Meet the studio
Naomi went from a single agent to a four-person creative team — Scout, Juno, Milo, and Ada. Here's why.
For the last few months, Naomi has been a single voice: one model, one tool list, one personality trying to do everything from researching trends to drafting carousel quotes to rendering video clips. It worked, but it always felt like one person trying to wear too many hats at once.
This week she became a team.
The problem with one big agent
When you ask one agent to do everything, two things happen.
The first is that the work all blurs together. You can't look at her output and know whether the bottleneck was research, ideation, or rendering — it's all the same agent loop, taking the same indefinite amount of time, with no visible specialty.
The second is that she gets distracted easily. A single context window holding research findings, draft state, and rendering progress at the same time is a context window doing none of those things especially well. Naomi was technically capable of every step, but the cognitive overhead of holding it all simultaneously made every step a little worse than it could be.
The studio
So we split her up. Naomi still runs the main loop — she's the creative director. But when work needs to happen in parallel, or when a single tool will take a while, she now dispatches a teammate.
There are four of them:
- Scout is the research specialist. When Naomi needs to know what's trending, what the audience is responding to, or how a competitor's video is structured, Scout goes and finds out. She's the only one who decomposes posts and pulls hashtag data.
- Juno is the creative director. When something needs ideation — multiple distinct concepts, fresh angles, drafted quotes — Juno does it. She's the one who pushes for the boldest version of an idea before anyone commits to building it.
- Milo is the video editor. He owns rendering. When a clip needs motion, when a video needs assembly, when a generation will take two minutes, Milo handles it in the background while everyone else keeps moving.
- Ada is the developer. She reads source code, edits files, runs tests, and opens PRs. She's the one we sent to fix the bug where post slides weren't linking properly. She found it in twelve minutes.
What this changes
The first thing it changes is how Naomi talks about her work. Before, she'd say "I started a background research_hashtag task, the ID is bg_a1b2c3d4." Now she says "Scout's digging into the breakup hashtag — should be back in a minute." That's not a cosmetic change. It means anyone watching the chat — me, the user, an investor, a journalist — can follow what's happening without parsing UUIDs.
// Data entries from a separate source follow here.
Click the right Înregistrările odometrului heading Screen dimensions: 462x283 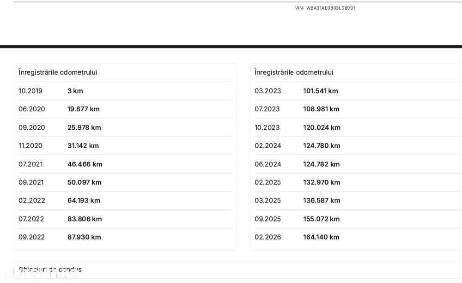294,72
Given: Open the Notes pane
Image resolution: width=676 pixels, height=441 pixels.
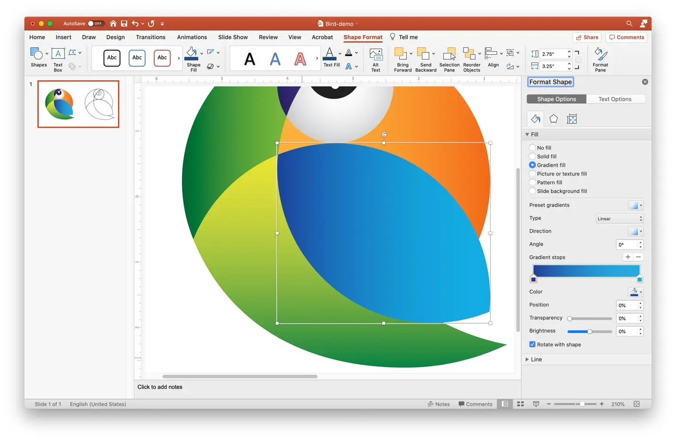Looking at the screenshot, I should (x=439, y=404).
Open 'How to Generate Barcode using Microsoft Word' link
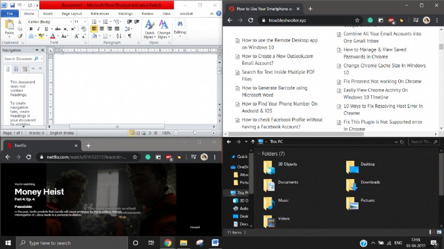This screenshot has width=444, height=249. (x=274, y=92)
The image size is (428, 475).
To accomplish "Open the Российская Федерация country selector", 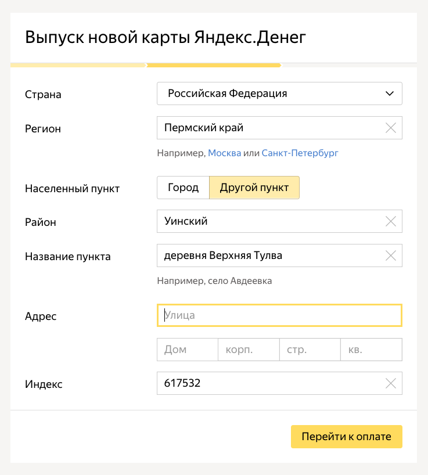I will pyautogui.click(x=261, y=93).
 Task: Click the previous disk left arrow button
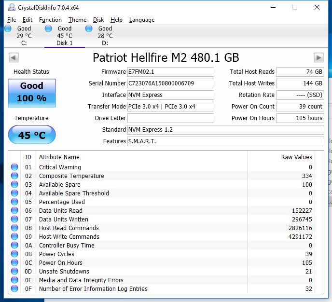(x=14, y=58)
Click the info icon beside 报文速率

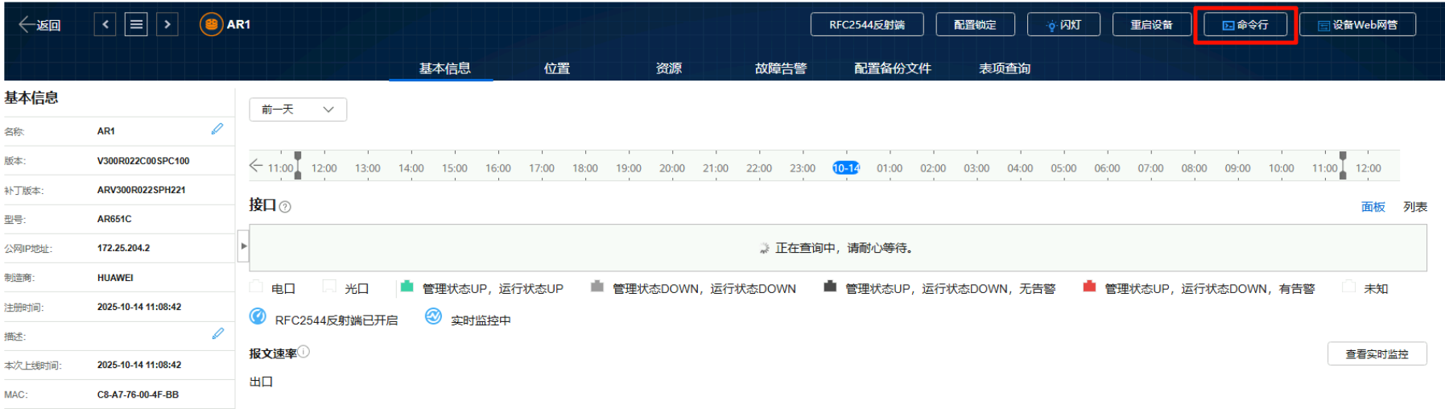pyautogui.click(x=303, y=352)
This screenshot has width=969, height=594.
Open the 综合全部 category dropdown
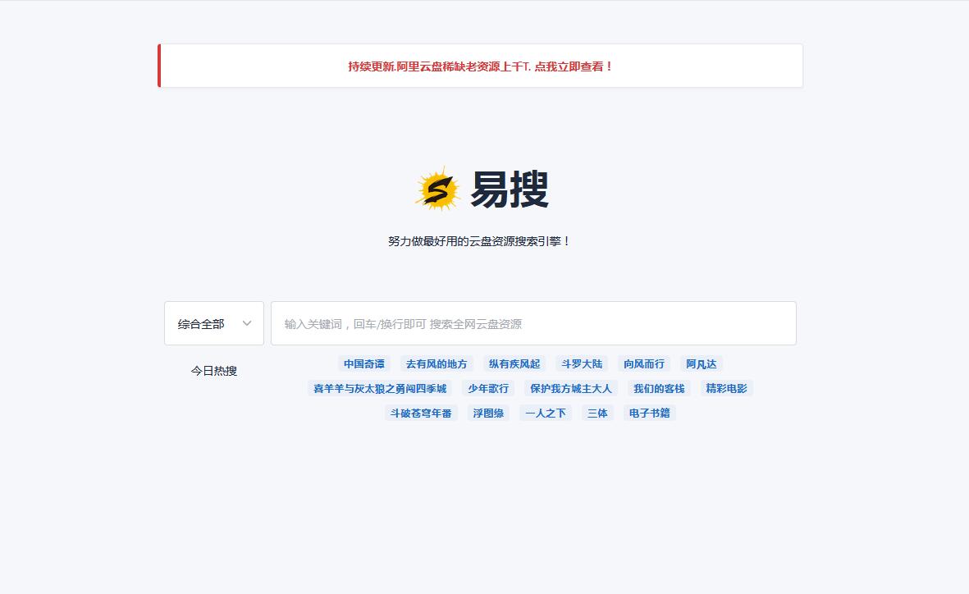click(x=214, y=323)
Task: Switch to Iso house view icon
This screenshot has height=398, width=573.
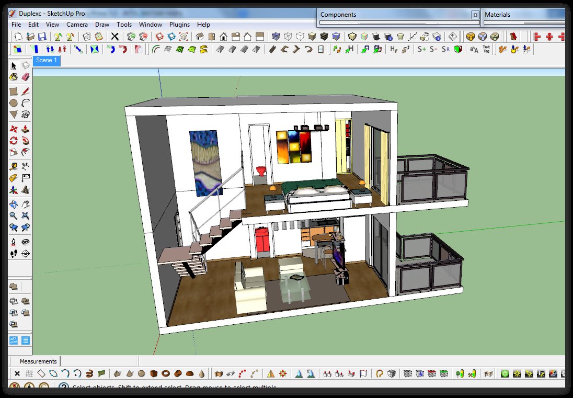Action: pos(199,37)
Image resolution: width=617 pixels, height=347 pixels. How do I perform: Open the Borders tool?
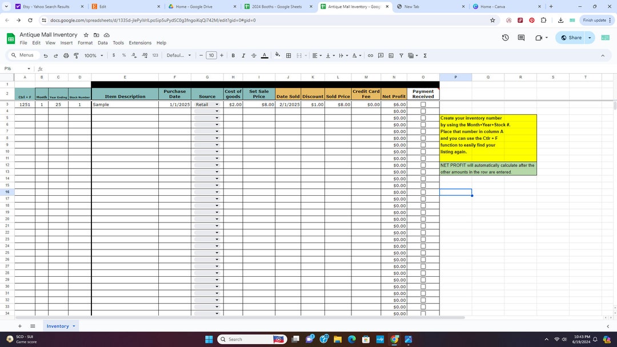coord(289,55)

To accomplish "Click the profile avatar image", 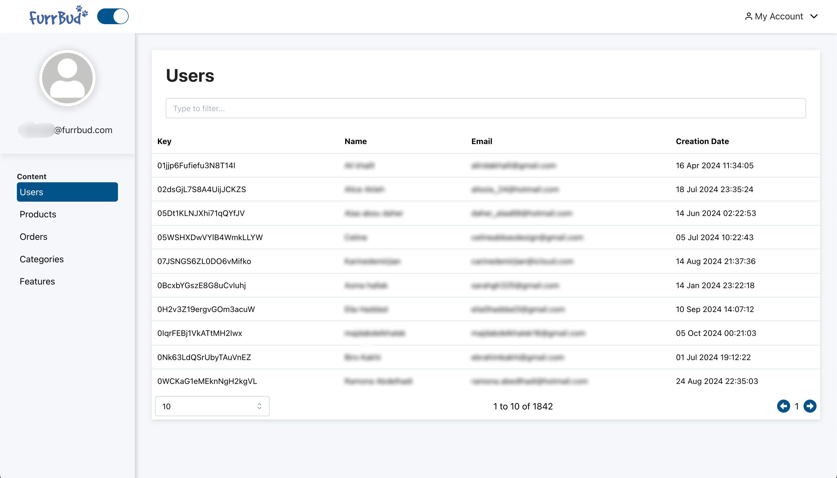I will 67,78.

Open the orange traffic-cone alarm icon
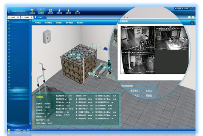point(68,11)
The second is what shows up in the UI. When Scout starts a research run, the background task bar shows a sky-blue dot with her name and a little 🔍 icon. When Milo's rendering, it's violet with a 🎬. The visual signal of who is working tells you almost as much as the description of what they're working on.
The third — and the one I'm most excited about — is what this lets us build next. When sub-agents have identities and specialties, you can do things like:
- Send Scout and Juno out simultaneously when starting a content batch ("research while drafting based on what we already know — they meet in the middle")
- Have Ada watching for code issues in the background while Naomi works on content
- Add new specialists later — Remi the analyst, Iris the visual director — without rebranding the whole product
Building in public
Before this week, Naomi was one agent in a closed dashboard. Today she's a team that introduces themselves on a public landing page, and they're going to start writing about their work here. Some of those posts will be Naomi's session notes, lightly edited. Some will be retrospectives from me. Some, eventually, will be from the studio members themselves.
The point isn't polish. The point is the receipts.
That's the end of the log — for now.